El hombretón se concentró en el agujero de la escama y empezó a canturrear en voz baja y a dirigir su energía mágica. Minutos más tarde, Maldred se recostó contra la rocosa columna, y allí donde había estado la abertura podía verse un aplastado círculo negro cerca de la parte central de la reluciente escama. El suelo se había tornado rojo alrededor del brazo inerte de Maldred.

—Lo he sellado, y ahora ya no sangra.

—Malditos enanos —dijo ella, inclinándose sobre Dhamon para acariciar con sus dedos la húmeda frente del herido—. Y malditos sean los dragones. Un dragón le hizo esto, sabes. —Tocó la escama.

—Eso supongo. —La voz del hombretón había perdido su sonora potencia; se sentía mareado y terriblemente débil—. No sé cómo o por qué pero la señora suprema Roja lo hizo.

—Por mi vida, estás más que herido. —Rikali lanzó una ojeada a Maldred—. Lo siento. Soy tan egoísta. Has perdido tanta sangre, Mal…

Haciendo caso omiso de sus palabras, él hombre se puso en pie con un esfuerzo y luego se inclinó para sujetar a Dhamon con el brazo sano; pero otra oleada de vértigo lo acometió, amenazando con derribarlo al suelo.

—Necesitas descansar, Mal —protestó la semielfa—. No deberías moverte. Yo puedo llevar a Dhamon. ¡Puedo hacerlo! Todos nosotros necesitamos…

—Necesitamos salir de aquí —jadeó él—. Tal como dijiste. No tardarán en aparecer más enanos, que querrán saber cómo quedó su bendito valle después del terremoto. Ya habrá tiempo para curaciones más tarde, Riki… siempre y cuando consigamos salir vivos de aquí.

El suelo volvió a temblar. Maldred se había apuntalado, pero la semielfa no reaccionó con tanta rapidez, y cayó al suelo aunque consiguió agarrarse a una aguja de roca. El terreno se estremeció unos instantes y luego se apaciguó.

¿Vienes? articuló el hombretón en silencio, mientras la mujer se incorporaba; luego dio media vuelta y volvió a iniciar la ascensión por la ladera.

Recuperaron dos abultados sacos de piedras preciosas durante el ascenso, que Rikali transportó cuando Maldred insistió en que podía ocuparse él solo de Dhamon. Aun así, el hombretón dio media docena de traspiés durante la marcha. La montaña retumbó otras dos veces mientras ascendían; sacudidas secundarias del primer temblor o precursoras de uno nuevo. El temor los hizo avanzar más deprisa.

—Sigue ahí —anunció Rikali cuando distinguió el carro—. ¡Cerdos, creí que los caballos habrían marchado ya, llevándose todas nuestras joyas con ellos!

Instantes después descubrió el motivo de que los caballos no se hubieran desbocado; una roca había rodado hasta allí y había cerrado el paso a los animales. Se habían quedado sin un lugar al que huir.

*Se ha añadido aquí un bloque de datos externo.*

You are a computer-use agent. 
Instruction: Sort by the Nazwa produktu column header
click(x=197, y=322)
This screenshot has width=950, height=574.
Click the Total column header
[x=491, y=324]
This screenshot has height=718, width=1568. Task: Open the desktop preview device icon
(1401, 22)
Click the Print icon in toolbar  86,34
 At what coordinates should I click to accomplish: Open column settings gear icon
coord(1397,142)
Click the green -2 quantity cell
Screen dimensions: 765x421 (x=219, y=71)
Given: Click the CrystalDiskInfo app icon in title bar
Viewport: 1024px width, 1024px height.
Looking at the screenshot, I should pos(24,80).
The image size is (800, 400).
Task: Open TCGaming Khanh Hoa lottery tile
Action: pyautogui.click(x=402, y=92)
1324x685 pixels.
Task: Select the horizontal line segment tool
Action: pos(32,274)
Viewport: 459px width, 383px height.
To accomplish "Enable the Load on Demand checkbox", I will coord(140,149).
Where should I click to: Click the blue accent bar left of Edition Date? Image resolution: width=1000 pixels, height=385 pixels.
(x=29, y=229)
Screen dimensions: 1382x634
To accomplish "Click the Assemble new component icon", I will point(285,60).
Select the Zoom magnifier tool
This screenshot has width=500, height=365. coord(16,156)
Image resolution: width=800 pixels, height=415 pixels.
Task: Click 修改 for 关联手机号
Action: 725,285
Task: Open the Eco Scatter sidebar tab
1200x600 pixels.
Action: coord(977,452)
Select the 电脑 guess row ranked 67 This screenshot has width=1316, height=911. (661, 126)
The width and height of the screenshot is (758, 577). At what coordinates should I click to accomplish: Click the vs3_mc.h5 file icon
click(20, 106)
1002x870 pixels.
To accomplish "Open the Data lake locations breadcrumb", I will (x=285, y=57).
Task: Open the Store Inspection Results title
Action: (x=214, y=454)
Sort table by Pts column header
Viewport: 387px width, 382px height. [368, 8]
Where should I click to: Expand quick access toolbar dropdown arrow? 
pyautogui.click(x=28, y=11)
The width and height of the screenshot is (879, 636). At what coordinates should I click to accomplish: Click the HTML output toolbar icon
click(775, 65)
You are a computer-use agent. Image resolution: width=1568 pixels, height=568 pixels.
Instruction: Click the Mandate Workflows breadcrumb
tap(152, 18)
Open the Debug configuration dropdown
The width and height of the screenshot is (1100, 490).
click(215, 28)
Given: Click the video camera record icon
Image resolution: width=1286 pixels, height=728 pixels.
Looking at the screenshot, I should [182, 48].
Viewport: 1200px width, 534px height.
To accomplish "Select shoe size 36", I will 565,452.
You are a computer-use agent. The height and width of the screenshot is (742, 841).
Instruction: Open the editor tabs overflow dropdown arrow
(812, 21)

Maldred instaló a Dhamon encima de los sacos en el fondo del carro, usando las ropas robadas a modo de almohadones para que no se moviera. Por suerte, el carromato no había sufrido demasiados daños. Y el ladrón se desplomó de rodillas y cerró los ojos, luego se reclinó hacia atrás, abrió la boca para decir algo, pero se desmayó y cayó de espaldas.

—¡Mal!

Rikali se esforzó por incorporarlo, pero era un peso muerto y demasiado para ella.

Trajín depositó el saco de gemas que de algún modo había conseguido mantener agarrado, luego corrió junto al hombretón y empezó a tirar de su camisa en un intento por ayudar.

—Inútil —escupió la semielfa al kobold—. Ya te costó bastante acarrear los sacos de piedras preciosas. No puedes levantar a Mal.

Impertérrito, el kobold concentró sus esfuerzos en pellizcar la tirante carne del rostro de Dhamon y lanzarle grititos en su curiosa lengua materna, cosa que sabía que el humano hallaba muy irritante.

—Qué… —los ojos del herido parpadearon al tiempo que éste gemía en voz baja, y el otro señaló con la cabeza en dirección a la parte posterior del carro.